The story line of Rotten Ralph, the book for which Jack Gantos gained his fame, is an interesting one. Gantos starts out by providing various examples of how Ralph is a rotten cat, with each one taking more paragraphs to explain and showing increasingly worse behavior, until readers have to decide how much to stomach. Next, in a clever twist on the traditional plot, Ralph’s exasperated family decides to leave him with the circus. At this point, the story takes on a questionable melodramatic air: Ralph is made to work. And work. And work. And when he refuses, he is locked up and taunted and tormented. He then runs away, and gets cold and sick and lonely.

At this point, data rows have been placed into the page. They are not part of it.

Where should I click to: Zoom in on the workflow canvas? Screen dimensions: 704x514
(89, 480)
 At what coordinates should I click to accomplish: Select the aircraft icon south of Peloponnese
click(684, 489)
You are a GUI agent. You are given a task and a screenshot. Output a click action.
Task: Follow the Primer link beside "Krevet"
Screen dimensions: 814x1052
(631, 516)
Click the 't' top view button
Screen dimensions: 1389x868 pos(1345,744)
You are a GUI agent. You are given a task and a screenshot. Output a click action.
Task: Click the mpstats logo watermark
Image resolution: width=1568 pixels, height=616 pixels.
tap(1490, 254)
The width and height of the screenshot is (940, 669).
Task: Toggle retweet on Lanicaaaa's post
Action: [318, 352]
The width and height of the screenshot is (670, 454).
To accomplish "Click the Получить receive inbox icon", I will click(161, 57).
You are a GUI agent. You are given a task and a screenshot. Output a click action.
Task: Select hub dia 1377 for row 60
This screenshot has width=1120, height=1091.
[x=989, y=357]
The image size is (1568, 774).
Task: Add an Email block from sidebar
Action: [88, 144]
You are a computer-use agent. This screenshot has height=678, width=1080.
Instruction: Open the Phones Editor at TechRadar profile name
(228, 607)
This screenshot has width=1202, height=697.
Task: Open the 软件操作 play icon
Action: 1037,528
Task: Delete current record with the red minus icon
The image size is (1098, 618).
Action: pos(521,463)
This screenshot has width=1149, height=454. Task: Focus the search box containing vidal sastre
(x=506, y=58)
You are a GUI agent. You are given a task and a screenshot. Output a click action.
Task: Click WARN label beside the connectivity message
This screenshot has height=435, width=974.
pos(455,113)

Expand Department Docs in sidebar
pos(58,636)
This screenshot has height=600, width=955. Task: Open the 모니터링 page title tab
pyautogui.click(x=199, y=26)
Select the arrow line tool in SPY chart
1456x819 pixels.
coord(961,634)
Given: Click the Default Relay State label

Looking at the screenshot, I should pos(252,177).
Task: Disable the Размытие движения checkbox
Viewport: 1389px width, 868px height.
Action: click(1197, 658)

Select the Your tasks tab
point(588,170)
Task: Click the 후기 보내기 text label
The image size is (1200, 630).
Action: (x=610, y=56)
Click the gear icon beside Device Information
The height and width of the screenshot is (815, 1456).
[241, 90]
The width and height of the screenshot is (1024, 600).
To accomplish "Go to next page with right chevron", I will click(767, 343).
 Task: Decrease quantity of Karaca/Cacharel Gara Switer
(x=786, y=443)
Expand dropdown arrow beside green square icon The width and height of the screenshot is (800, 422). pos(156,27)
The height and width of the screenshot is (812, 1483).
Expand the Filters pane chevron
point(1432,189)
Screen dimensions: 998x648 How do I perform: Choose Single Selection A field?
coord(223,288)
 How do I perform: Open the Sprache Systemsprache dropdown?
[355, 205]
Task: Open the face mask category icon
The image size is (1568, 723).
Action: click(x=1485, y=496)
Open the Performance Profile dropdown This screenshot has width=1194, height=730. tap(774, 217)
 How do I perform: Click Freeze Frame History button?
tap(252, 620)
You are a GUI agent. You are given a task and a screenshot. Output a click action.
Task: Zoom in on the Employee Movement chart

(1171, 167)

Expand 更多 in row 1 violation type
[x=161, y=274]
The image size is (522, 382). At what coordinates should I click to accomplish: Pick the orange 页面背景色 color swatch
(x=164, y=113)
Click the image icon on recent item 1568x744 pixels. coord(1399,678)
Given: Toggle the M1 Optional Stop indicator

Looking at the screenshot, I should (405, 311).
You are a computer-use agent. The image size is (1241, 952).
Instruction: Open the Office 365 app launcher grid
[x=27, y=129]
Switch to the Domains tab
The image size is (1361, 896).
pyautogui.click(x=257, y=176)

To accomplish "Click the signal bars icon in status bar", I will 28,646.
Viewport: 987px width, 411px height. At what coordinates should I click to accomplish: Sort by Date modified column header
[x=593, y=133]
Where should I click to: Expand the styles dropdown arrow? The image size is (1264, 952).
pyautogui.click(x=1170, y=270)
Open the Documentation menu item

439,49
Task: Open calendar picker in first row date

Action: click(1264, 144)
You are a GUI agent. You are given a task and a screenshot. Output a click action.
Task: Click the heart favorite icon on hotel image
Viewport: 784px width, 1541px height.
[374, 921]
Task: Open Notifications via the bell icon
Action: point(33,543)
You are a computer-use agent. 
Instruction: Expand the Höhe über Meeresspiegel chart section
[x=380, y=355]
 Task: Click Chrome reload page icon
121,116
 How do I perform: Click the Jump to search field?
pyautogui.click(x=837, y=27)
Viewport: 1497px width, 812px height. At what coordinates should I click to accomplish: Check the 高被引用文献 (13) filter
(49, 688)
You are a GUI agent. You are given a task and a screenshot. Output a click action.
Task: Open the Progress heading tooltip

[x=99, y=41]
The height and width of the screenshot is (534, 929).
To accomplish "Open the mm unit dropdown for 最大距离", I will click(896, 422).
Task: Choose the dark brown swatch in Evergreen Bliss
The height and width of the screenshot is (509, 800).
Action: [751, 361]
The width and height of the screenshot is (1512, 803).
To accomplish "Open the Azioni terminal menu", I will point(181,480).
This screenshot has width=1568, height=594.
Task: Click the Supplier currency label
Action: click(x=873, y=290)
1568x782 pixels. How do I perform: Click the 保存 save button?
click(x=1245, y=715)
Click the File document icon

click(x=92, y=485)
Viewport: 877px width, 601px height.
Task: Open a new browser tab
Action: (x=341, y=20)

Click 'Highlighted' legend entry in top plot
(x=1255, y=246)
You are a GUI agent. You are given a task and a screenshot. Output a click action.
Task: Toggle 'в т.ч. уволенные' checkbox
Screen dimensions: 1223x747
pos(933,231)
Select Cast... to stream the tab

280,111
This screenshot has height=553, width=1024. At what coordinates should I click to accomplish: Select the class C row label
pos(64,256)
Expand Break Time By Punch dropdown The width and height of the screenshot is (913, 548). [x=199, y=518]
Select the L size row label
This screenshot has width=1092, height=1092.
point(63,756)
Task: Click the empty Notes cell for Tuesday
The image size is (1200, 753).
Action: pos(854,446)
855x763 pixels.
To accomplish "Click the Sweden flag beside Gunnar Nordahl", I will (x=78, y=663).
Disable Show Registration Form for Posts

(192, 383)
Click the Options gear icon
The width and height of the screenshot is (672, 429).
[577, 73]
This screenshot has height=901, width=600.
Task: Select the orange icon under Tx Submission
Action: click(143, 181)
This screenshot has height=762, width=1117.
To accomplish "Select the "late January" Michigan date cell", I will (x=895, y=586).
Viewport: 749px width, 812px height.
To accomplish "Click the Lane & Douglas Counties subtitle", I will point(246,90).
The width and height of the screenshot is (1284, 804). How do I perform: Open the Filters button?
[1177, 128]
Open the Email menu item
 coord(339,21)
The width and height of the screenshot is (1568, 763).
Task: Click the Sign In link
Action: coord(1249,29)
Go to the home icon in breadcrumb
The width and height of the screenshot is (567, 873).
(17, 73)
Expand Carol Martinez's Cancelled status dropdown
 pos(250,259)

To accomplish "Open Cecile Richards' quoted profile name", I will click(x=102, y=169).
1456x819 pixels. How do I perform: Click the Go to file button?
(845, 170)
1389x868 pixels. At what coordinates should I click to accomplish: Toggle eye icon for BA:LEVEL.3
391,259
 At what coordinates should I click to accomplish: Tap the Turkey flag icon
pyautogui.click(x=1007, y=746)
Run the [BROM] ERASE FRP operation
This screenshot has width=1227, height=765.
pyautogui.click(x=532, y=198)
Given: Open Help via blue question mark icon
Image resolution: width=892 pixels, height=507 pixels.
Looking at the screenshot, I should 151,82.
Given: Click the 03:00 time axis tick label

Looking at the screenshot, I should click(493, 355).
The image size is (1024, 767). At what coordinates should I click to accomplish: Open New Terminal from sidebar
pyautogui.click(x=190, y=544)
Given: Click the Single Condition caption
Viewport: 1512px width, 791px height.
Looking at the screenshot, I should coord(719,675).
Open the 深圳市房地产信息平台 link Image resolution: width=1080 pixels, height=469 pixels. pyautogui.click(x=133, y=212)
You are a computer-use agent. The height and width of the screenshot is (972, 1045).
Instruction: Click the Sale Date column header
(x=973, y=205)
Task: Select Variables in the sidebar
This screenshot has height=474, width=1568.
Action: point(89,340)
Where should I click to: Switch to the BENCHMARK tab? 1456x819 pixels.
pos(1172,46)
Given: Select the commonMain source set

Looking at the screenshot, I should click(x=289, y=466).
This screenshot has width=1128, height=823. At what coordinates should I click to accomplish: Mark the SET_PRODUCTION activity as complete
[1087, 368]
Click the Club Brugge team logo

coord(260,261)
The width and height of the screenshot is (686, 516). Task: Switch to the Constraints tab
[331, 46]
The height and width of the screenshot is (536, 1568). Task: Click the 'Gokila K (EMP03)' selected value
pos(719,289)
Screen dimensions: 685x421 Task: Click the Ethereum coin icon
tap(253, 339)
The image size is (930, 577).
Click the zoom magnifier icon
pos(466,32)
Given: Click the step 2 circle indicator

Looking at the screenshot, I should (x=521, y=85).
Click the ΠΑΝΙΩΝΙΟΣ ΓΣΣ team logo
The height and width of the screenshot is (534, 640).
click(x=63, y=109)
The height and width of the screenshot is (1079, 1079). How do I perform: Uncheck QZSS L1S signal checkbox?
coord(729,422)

In one sense, this part of the story feels as if it were written by a young person. In another sense, it feels exactly how a young person would view the world. So, I’m left feeling as if Rotten Ralph has a charm which works for a standalone book but also as if I’d like to read subsequent stories to see if they become more sophisticated.

Now let me talk about Rotten Ralph as a character, because it makes for the most questionable part of the series. Rotten Ralph is certainly the type who could give cats a bad name. Ralph taunts Sarah, goes after mother’s favorite birds, and ruins a birthday party by taking a bite out of all the cookies. I wonder if Ralph more epitomizes naughty boys than bad cats.